Entries taken from a collection:
○ ○ ○

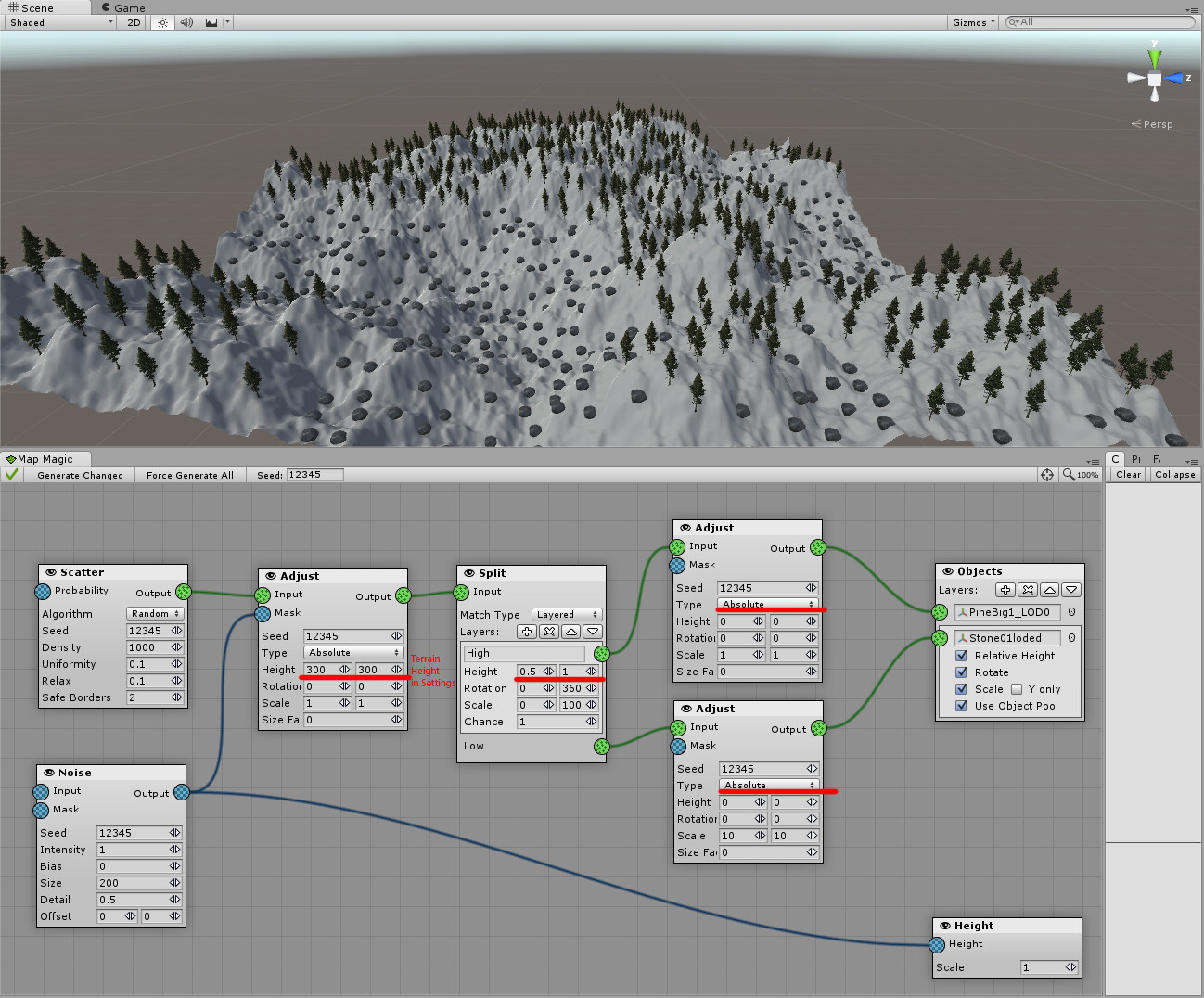The image size is (1204, 998).
Task: Move the Split node layer up
Action: tap(570, 632)
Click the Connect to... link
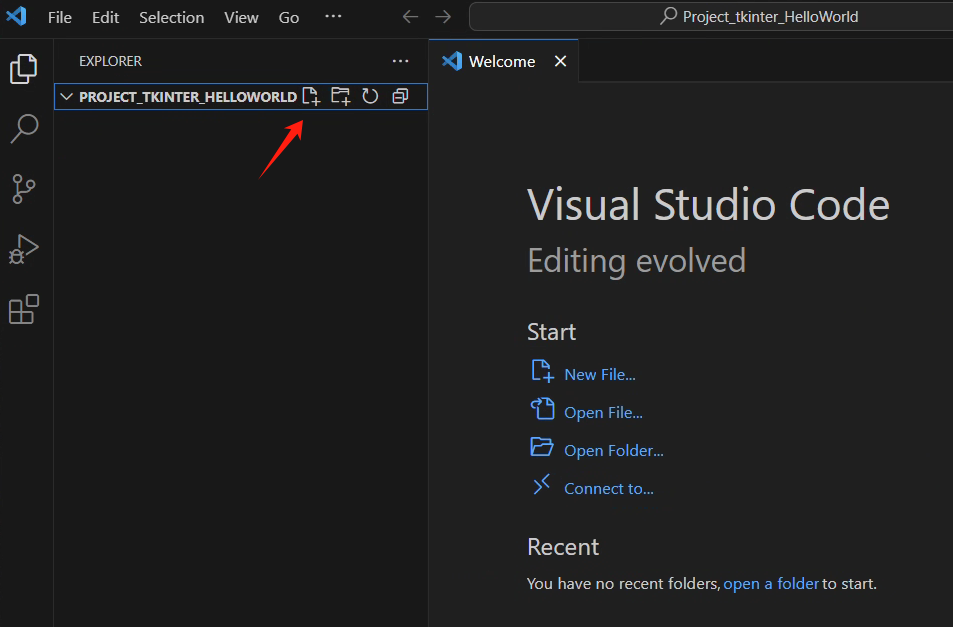 pyautogui.click(x=608, y=488)
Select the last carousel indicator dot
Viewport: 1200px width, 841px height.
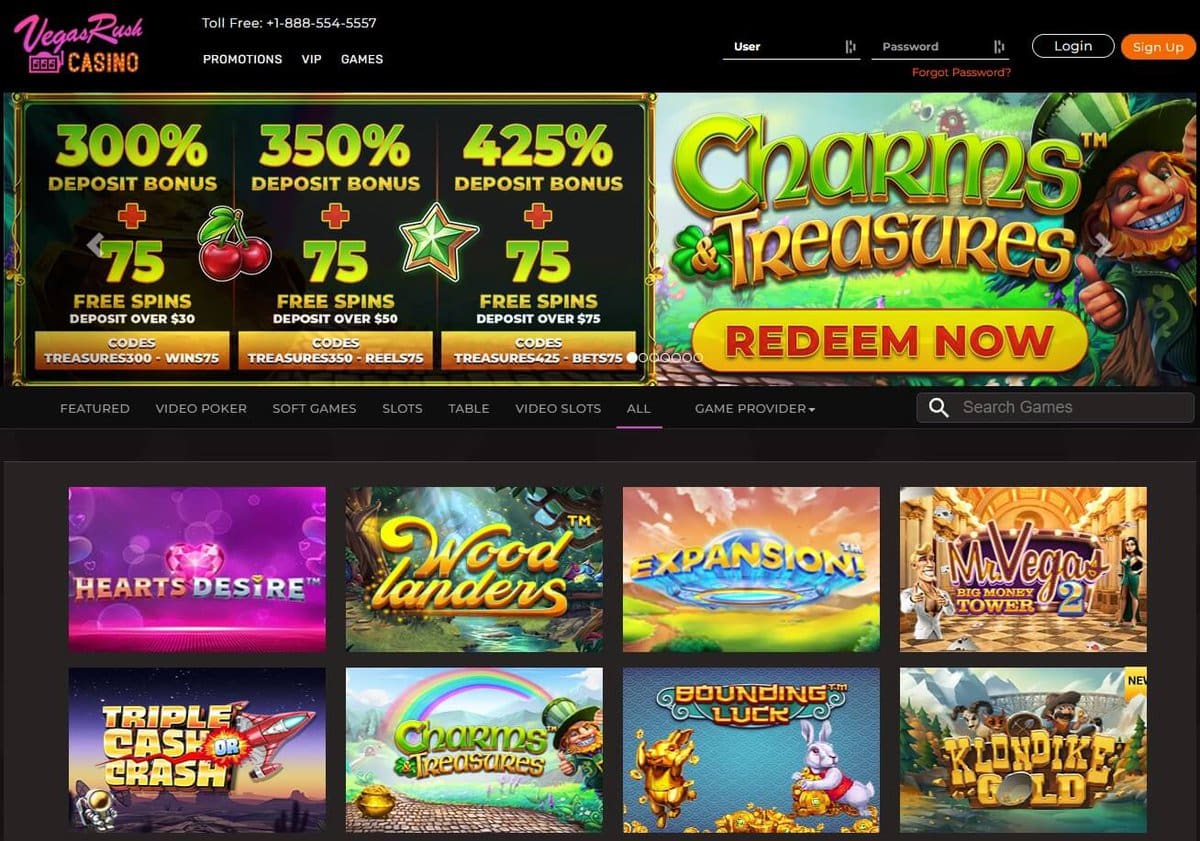[698, 357]
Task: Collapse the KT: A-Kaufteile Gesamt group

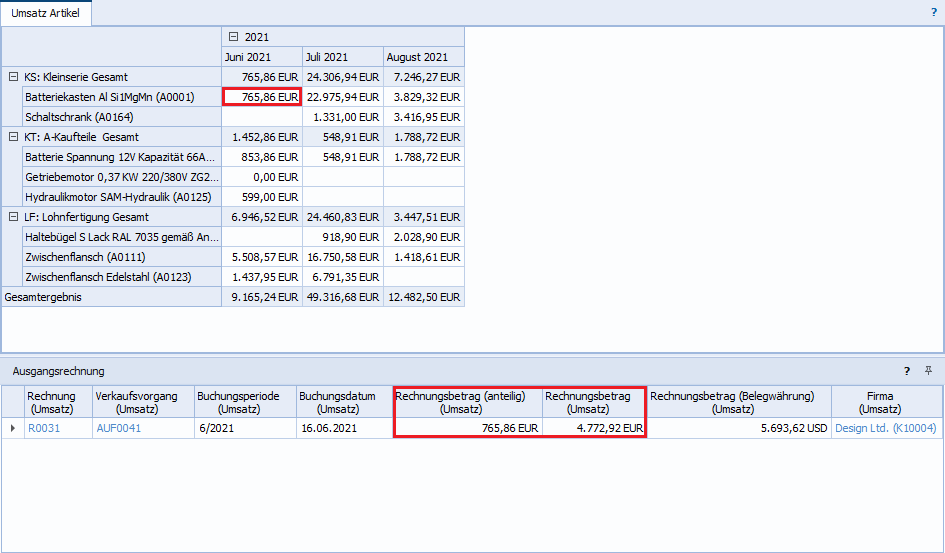Action: pyautogui.click(x=13, y=137)
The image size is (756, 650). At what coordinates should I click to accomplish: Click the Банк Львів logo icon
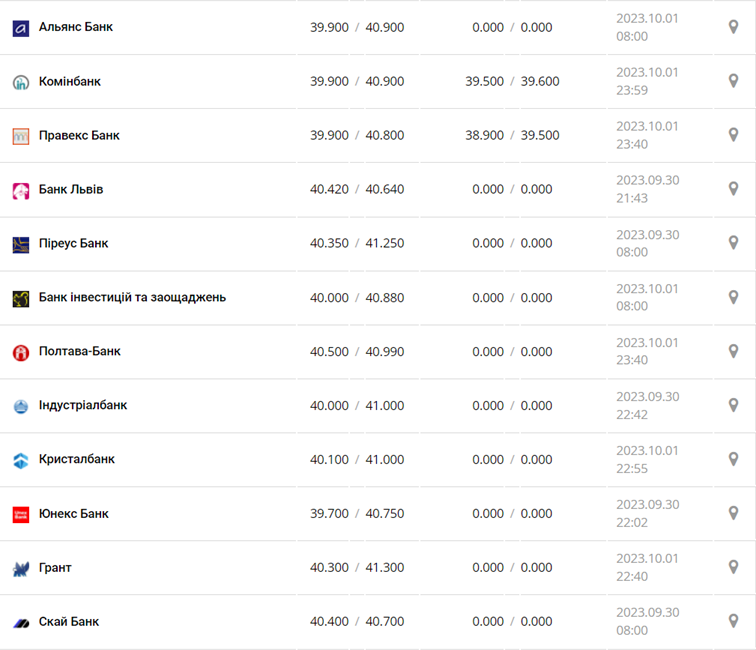coord(21,190)
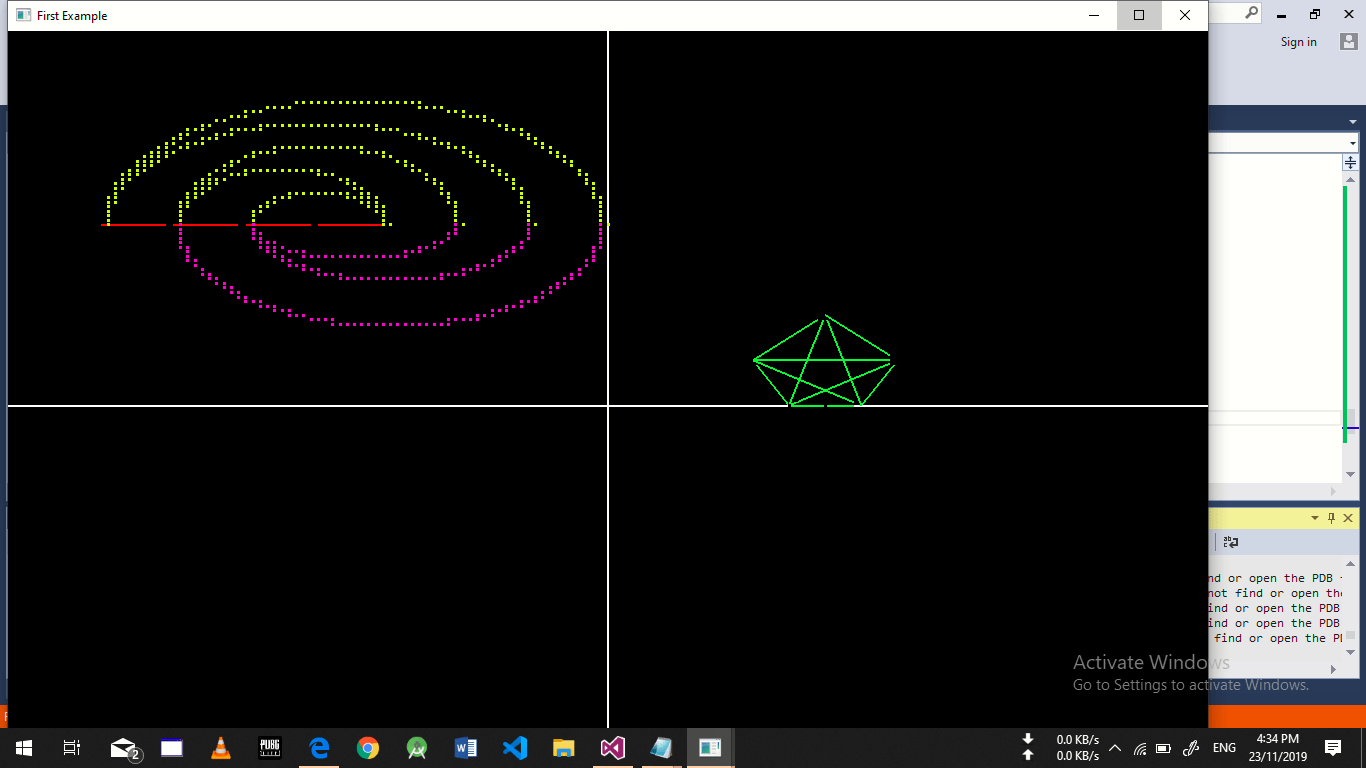Screen dimensions: 1366x768
Task: Toggle auto-hide pin on Output panel
Action: (1331, 518)
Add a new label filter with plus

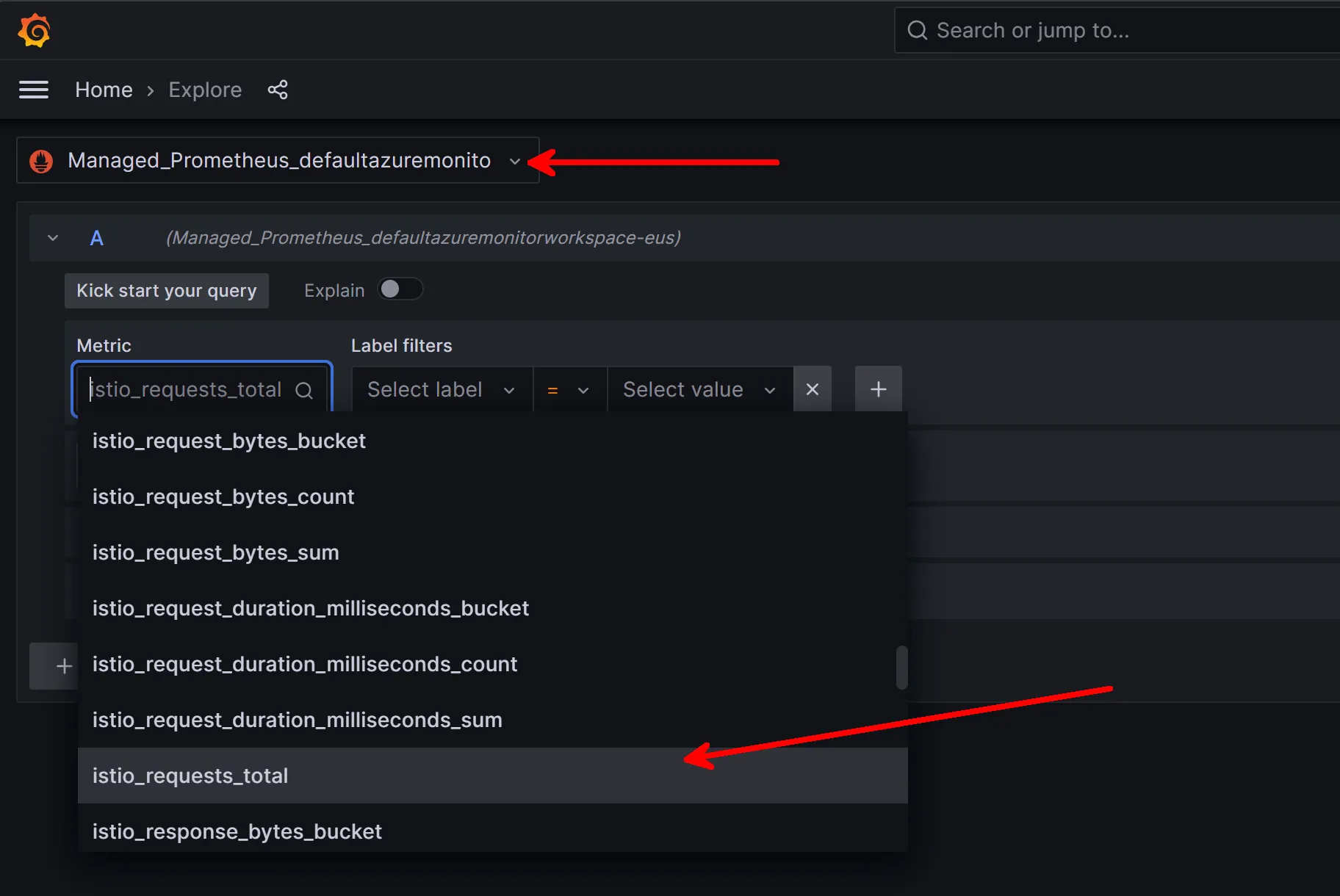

○ ○ ○

Exercise
Retype only the lines from the line with "Click the Connect to... link" through the last line of the data. Keep both ends and skip the pictures.

Reply
Click the Connect to... link
 pyautogui.click(x=608, y=488)
Select the last carousel indicator dot
Viewport: 1200px width, 841px height.
[698, 357]
Task: Collapse the KT: A-Kaufteile Gesamt group

Action: pyautogui.click(x=13, y=137)
The image size is (756, 650). At what coordinates should I click to accomplish: Click the Банк Львів logo icon
coord(21,190)
Screen dimensions: 1366x768
Task: Toggle auto-hide pin on Output panel
Action: (1331, 518)
Add a new label filter with plus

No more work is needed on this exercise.